The recently enacted COVID-19 Bankruptcy Relief Extension Act extends the $7.5 million debt-eligibility limit for small businesses seeking to utilize subchapter V of chapter 11 of title 11 of the United States Code (the “Bankruptcy Code”) for an additional year, through March 27, 2022. The Extension Act will allow more businesses to take advantage of the protections afforded by Subchapter V, which may be critically important to small businesses seeking to recover from the effects of the global pandemic.
The SBRA and Subchapter V
In 2019, recognizing that the requirements of Chapter 11 often made reorganizing a business through a formal bankruptcy proceeding an ineffective tool for many small business debtors, Congress enacted the Small Business Reorganization Act of 2019 (SBRA). The SBRA added Subchapter V, which modifies the Chapter 11 proceedings, but only for qualified small businesses. As originally drafted, eligibility to proceed under Subchapter V was limited to those small businesses with noncontingent liquidated debts of no more than $2,725,625.
Congress intended for a Subchapter V proceeding to be less costly, faster and more advantageous for small businesses than a typical corporate Chapter 11 proceeding. Among other things, most Subchapter V proceedings eliminate the statutory committee of unsecured creditors and replace it with a more efficient Subchapter V trustee. The trustee does not operate the debtor’s business, but supervises the Chapter 11 process, makes recommendations to the court and assists the debtor to confirm a plan. Subchapter V also streamlines the plan confirmation process, requiring the debtor to file a plan within 90 days and eliminating the need for the debtor to prepare and gain approval of a lengthy disclosure statement. Moreover, Subchapter V provides for small business owners to receive a discharge and retain ownership of their business without paying all unsecured claims in full, provided that the net income from the business is used to pay creditor claims for a period of three to five years.
The CARES Act: Increased Subchapter V Debt-Eligibility Limits
The SBRA went into effect on February 19, 2020. One month later, every state in the U.S. had declared a state of emergency in response to the COVID-19 pandemic. As stay-at-home orders became common and small businesses struggled to stay afloat with fewer customers, Congress quickly bolstered Subchapter V with the “Coronavirus Aid, Relief, and Economic Security Act” (the “CARES Act”; P.L. 116-136), increasing the debt-eligibility limit from $2,725,625 to $7,500,000. The CARES Act, however, was not designed to last more than a year; and the Subchapter V $7.5 million debt-eligibility limit was set to sunset on March 27, 2021.

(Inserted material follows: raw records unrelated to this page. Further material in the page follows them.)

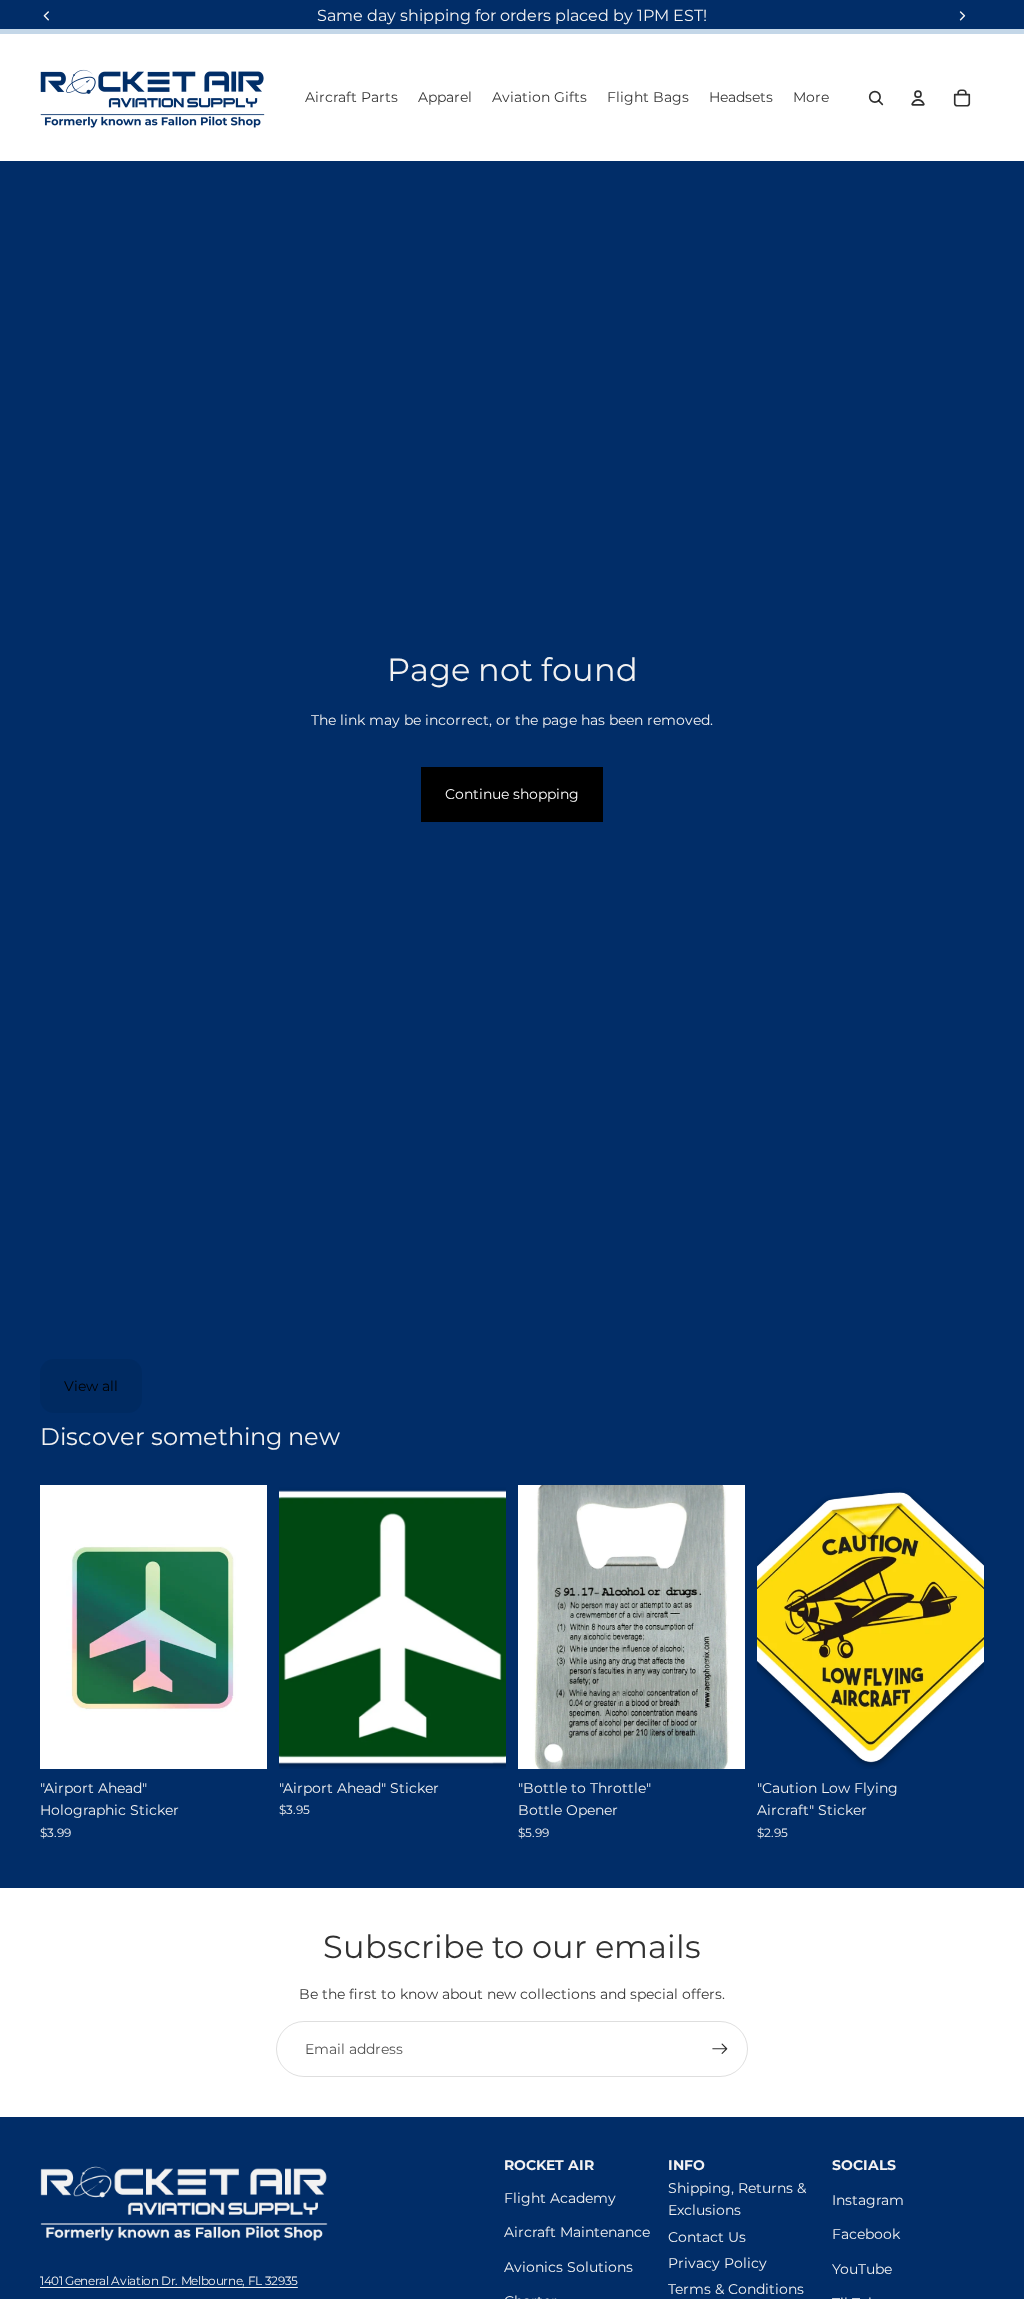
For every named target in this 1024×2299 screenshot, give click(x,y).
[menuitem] (811, 98)
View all (91, 1386)
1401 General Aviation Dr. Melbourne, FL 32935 (169, 2280)
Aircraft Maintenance (577, 2232)
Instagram (868, 2200)
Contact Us (707, 2237)
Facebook (866, 2234)
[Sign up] (720, 2049)
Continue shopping (512, 794)
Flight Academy (560, 2198)
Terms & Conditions (736, 2289)
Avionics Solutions (568, 2267)
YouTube (862, 2269)
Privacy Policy (717, 2263)
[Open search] (876, 98)
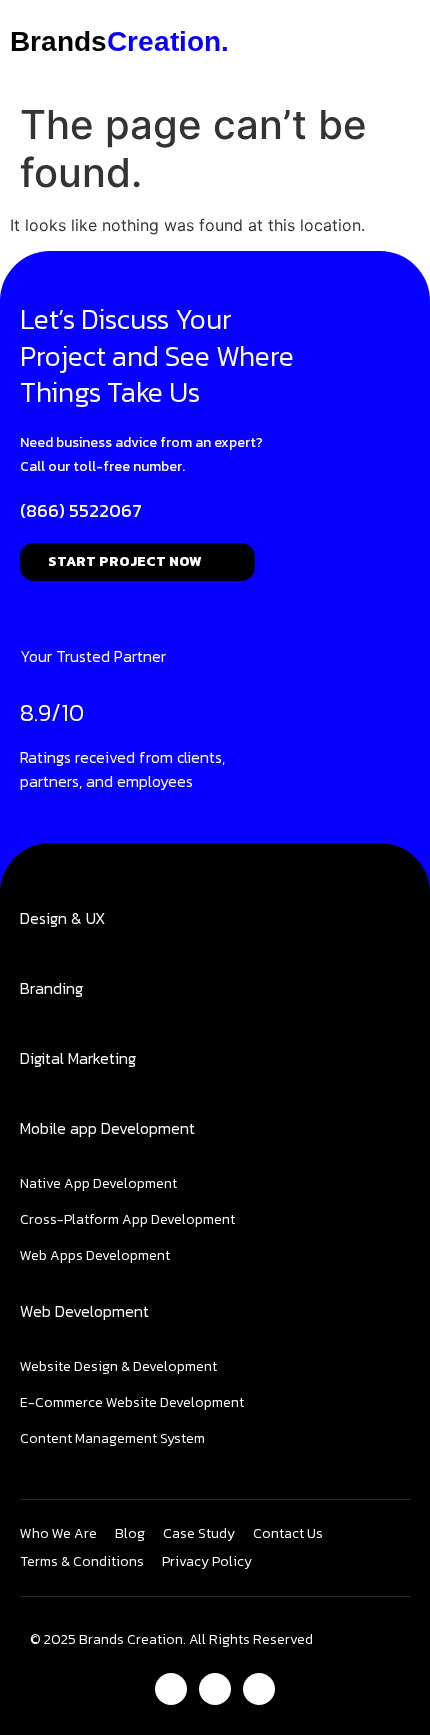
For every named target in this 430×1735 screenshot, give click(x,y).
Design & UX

Most commentators agree that the increase of the Subchapter V debt-eligibility limit made small business reorganization feasible at the time when it was needed most. In the short span of a year, proceedings under Subchapter V boasted higher confirmation rates, speedier confirmations and more consensual plans than other corporate Chapter 11 proceedings. Since February 19, 2020, more than 1,700 Subchapter V cases have been filed, with a majority of cases filed in the Fifth, Ninth and Eleventh Circuits. The relative frequency of Subchapter V to standard Chapter 11 proceedings is on the rise: between August and November of 2020, Subchapter V cases increased by 20% and, over the past year, bankruptcy judges have released more than 150 opinions analyzing the 15 new sections of Subchapter V.
With many businesses still experiencing partial or full shutdowns and the impact of the global pandemic on small businesses not yet fully realized, the Extension Act will likely continue the trend of small business reorganizing through Subchapter V proceedings.